_EXERCISE PROMPT_:
Copy out, word for word, the stretch of rows from the line containing "Task: Open the Барселона" through the end of the rows, with both of those ends included.

_DATA LISTING_:
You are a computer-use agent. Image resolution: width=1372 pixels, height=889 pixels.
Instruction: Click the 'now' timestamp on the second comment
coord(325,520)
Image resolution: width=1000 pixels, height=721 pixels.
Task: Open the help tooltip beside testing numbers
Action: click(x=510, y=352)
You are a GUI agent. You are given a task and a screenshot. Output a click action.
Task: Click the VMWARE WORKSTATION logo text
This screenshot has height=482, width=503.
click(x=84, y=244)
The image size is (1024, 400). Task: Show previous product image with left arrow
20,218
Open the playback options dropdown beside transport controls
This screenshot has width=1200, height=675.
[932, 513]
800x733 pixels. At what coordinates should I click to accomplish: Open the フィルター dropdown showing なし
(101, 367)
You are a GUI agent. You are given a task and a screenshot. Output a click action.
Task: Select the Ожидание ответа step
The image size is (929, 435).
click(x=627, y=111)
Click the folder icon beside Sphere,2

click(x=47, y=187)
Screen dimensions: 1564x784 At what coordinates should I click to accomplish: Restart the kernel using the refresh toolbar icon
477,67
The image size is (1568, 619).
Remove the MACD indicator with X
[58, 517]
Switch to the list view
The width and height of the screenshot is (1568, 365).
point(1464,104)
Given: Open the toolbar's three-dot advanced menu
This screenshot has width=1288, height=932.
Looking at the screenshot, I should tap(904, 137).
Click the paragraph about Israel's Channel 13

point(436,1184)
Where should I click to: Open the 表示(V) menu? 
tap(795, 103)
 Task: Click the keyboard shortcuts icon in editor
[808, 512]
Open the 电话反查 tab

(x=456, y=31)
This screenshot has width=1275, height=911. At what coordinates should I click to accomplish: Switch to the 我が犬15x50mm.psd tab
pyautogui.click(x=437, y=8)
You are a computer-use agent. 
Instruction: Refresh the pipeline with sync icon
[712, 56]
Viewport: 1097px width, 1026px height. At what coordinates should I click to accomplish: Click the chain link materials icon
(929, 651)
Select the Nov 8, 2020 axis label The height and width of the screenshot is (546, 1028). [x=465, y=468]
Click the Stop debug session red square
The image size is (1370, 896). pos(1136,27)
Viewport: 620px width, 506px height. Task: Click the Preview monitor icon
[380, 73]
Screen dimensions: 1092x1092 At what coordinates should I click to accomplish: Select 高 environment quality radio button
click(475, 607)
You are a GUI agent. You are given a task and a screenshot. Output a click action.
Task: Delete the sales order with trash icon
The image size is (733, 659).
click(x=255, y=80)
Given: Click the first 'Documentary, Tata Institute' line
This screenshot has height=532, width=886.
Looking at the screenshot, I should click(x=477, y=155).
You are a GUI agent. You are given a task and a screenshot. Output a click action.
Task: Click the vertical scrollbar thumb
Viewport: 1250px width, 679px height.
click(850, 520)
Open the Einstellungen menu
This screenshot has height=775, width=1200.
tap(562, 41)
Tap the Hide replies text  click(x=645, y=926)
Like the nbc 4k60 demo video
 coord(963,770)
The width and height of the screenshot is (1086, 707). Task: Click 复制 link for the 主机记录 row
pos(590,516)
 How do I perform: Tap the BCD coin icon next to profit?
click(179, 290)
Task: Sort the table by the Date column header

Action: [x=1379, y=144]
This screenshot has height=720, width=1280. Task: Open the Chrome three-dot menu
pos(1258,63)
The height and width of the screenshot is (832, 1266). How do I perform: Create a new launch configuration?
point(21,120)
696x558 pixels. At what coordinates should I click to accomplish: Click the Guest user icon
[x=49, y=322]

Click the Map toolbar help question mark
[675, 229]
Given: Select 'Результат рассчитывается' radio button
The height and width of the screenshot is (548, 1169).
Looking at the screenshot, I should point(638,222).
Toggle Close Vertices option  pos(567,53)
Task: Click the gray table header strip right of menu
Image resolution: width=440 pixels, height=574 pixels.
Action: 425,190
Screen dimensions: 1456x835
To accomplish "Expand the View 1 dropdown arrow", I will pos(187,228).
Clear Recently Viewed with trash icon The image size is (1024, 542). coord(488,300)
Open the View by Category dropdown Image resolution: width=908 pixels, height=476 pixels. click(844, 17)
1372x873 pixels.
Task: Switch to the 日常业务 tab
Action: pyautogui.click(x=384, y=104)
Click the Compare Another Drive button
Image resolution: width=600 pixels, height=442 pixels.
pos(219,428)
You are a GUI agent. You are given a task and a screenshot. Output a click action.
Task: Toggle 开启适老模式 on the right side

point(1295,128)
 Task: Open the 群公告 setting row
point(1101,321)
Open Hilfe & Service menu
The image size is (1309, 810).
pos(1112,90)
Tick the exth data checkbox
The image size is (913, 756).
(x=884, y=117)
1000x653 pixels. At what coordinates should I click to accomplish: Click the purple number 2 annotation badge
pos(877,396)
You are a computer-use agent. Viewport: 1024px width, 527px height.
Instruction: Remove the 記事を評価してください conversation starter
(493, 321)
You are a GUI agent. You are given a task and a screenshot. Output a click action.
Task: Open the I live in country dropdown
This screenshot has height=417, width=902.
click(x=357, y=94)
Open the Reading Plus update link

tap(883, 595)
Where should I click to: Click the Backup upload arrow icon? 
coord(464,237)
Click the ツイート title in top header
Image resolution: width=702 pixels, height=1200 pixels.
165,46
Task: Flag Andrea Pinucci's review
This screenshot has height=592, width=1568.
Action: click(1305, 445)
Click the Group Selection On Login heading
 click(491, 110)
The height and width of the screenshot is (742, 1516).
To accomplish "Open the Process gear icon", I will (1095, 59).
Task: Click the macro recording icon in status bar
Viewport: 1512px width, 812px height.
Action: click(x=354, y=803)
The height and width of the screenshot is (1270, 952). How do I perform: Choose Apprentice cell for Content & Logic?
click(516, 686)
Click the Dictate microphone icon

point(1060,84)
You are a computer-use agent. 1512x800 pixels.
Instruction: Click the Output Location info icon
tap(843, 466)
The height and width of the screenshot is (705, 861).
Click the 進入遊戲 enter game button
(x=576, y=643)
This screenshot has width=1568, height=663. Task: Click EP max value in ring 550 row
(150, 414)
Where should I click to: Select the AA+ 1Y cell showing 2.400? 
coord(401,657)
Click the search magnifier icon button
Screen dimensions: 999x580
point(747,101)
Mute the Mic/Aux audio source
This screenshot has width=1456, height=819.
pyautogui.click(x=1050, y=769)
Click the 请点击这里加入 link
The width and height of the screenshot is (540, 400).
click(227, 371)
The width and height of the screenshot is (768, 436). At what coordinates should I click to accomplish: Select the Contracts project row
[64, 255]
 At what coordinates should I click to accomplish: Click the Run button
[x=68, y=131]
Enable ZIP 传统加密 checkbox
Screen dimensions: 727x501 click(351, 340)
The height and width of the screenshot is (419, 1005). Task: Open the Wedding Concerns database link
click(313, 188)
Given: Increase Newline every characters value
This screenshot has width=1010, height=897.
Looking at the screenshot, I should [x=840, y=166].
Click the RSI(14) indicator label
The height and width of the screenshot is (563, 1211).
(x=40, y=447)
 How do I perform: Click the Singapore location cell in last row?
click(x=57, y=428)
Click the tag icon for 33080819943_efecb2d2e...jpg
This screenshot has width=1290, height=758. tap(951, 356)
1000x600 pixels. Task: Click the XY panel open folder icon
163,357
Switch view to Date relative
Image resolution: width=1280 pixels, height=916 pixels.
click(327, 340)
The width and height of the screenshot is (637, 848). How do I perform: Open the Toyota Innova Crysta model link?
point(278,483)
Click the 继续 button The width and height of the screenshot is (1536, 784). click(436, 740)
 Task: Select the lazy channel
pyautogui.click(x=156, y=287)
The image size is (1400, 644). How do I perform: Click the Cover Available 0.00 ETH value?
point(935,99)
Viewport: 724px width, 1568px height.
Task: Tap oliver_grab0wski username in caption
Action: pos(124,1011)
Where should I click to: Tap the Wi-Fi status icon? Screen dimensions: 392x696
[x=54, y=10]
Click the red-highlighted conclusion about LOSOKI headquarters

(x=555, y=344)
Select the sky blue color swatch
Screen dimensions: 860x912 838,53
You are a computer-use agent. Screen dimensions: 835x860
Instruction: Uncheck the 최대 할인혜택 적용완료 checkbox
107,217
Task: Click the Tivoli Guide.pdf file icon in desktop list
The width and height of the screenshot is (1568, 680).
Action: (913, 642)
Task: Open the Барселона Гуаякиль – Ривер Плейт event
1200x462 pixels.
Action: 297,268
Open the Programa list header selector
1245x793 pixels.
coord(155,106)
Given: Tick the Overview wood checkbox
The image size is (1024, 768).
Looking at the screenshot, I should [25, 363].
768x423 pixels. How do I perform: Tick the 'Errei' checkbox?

_PROBLEM SOLUTION_:
Task: Open the Барселона Гуаякиль – Ривер Плейт event
1200x462 pixels.
Action: 297,268
Open the Programa list header selector
1245x793 pixels.
coord(155,106)
Given: Tick the Overview wood checkbox
The image size is (1024, 768).
Looking at the screenshot, I should [25, 363].
768x423 pixels. How do I perform: Tick the 'Errei' checkbox?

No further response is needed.